Butte County
Biographies
MAJOR ALBERT
FOSTER JONES
MAJOR
A. F. JONES.--Decidedly a leader with the leading men of Oroville, and
therefore both prominent and popular among the worthiest citizens of Butte
County, Major A. F. Jones has the further honor of having been born a native
son--in Antelope Valley, Colusa County, on February 14, 1858. His grandfather
was Foster Jones, of Welsh-English descent, who married a Miss Adams, the
daughter of Captain John Adams, a farmer of Chebecco,
later Salem, Mass. His father was named George F. Jones, and was a native of
Hillsboro, N. H.; he became a merchant and later rounded the Horn, in 1849, in
a sailing vessel, arriving in San Francisco in 1850. Once landed, his first
experience was in mining, then he became proprietor of
the Canyon Hotel near Redding, on the San Francisco-Portland stage road, and
after that was a cattleman in the Antelope Valley, Colusa County, in 1854.
Three years later, he was elected Sheriff of Colusa County, when he moved to
Colusa; and having served his term, he set himself up as a merchant there, and
remained until 1864. He then located in Chico, at that time a very small place,
where he conducted a general merchandise business, and there, in 1873, he died.
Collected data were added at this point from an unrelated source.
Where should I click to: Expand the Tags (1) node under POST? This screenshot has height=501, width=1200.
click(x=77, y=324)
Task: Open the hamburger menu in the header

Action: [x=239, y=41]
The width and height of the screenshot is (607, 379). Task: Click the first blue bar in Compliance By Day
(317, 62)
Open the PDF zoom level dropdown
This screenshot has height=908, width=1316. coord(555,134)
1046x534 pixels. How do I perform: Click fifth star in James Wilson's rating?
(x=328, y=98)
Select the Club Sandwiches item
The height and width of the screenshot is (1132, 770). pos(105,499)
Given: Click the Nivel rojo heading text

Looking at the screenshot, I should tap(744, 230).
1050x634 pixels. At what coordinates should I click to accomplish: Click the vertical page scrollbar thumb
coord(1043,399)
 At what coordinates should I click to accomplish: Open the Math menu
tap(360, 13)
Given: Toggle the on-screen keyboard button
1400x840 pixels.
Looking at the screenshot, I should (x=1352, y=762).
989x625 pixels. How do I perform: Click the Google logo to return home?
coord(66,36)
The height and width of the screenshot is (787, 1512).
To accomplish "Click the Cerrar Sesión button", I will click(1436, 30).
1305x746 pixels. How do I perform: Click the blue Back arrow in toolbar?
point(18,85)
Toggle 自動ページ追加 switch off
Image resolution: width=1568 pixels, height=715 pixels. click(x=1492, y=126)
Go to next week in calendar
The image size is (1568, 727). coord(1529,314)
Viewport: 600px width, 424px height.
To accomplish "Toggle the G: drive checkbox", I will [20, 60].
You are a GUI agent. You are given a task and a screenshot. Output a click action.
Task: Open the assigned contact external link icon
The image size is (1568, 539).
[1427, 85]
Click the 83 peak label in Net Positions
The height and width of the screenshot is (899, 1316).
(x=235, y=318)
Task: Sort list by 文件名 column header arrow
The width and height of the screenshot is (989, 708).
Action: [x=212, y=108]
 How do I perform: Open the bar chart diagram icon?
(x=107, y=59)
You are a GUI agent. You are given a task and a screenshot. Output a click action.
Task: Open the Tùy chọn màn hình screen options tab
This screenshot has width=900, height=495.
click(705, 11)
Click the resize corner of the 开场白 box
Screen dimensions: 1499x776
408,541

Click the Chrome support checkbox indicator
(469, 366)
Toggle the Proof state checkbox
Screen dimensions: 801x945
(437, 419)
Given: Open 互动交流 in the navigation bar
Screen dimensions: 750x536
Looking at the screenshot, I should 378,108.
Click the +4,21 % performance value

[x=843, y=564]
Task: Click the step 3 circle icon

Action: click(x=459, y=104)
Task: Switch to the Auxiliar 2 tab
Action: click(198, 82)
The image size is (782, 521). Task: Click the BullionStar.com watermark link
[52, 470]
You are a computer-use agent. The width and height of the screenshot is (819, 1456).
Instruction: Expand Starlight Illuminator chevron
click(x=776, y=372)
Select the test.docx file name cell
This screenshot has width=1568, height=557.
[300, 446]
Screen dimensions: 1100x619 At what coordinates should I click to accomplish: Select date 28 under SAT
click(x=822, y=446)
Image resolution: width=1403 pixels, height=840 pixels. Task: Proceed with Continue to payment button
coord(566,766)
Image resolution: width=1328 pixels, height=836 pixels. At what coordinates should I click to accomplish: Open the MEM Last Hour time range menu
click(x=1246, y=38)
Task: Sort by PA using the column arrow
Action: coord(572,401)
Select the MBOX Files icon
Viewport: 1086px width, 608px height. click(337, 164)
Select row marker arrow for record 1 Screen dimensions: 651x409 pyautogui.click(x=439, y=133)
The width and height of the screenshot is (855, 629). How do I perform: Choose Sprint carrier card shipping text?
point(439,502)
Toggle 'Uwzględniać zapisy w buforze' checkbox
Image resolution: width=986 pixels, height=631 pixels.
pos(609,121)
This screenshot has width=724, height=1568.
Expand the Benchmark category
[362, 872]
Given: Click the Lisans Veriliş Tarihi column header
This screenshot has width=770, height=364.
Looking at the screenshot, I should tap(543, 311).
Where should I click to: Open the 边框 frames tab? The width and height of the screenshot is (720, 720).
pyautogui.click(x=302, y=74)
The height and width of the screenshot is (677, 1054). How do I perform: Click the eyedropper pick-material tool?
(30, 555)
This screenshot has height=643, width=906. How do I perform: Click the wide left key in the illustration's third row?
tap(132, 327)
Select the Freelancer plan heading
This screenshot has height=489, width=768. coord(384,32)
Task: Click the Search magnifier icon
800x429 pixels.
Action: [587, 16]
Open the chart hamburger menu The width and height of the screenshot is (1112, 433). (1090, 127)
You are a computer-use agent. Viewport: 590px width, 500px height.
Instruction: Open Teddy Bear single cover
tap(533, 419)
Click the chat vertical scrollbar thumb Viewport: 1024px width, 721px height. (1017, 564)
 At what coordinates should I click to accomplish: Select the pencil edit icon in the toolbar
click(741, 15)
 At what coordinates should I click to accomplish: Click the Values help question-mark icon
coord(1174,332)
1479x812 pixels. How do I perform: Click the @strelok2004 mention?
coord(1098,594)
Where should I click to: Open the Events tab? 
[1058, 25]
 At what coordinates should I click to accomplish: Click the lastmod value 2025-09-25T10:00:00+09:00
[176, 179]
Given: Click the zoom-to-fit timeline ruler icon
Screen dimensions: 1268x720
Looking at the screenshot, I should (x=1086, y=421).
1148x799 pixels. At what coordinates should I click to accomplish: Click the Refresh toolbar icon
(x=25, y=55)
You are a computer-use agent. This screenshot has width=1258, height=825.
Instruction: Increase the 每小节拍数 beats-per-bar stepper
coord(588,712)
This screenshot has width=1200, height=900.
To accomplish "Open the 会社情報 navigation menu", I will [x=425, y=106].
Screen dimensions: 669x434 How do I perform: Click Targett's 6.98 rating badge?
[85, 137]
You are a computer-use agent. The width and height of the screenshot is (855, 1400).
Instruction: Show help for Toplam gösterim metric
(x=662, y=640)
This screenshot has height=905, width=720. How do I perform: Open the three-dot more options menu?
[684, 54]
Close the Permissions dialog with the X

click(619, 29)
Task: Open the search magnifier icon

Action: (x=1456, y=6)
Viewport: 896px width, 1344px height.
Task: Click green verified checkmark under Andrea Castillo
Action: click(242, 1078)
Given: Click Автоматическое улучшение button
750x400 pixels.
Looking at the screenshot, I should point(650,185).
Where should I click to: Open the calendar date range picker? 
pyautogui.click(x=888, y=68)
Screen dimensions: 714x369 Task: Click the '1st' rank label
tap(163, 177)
Mrs. George F. Jones had been Miss Sidnea McIntosh, a native of Cynthiana, Ky., and the
daughter of Jacob and Rebecca McIntosh, who came in 1851 across the plains to
California with the usual ox teams and wagons, in company with her parents. Her
father was a farmer who settled in Colusa County and became proprietor of the
Lone Tree Ranch; and it was at that ranch that Miss McIntosh was married, near
what is now Hamilton City, in Glenn County.
Grandfather Jones died in 1852, and
his wife died on the home ranch in the seventies. Mrs. George F. Jones makes
her home at Chico; she is mother of eight children, of whom seven are living.
The eldest is Mrs. John R. Robinson of Chico; the third in order of birth is
the subject of this sketch; the next is Mrs. J. H. Wheeler of St. Helena, Napa
County; another daughter is Mrs. Isabelle William Howard of Preston, Sonoma
County; still another is Mrs. C. E. Tinkham of
Berkeley; and James H. and Alice, of Chico.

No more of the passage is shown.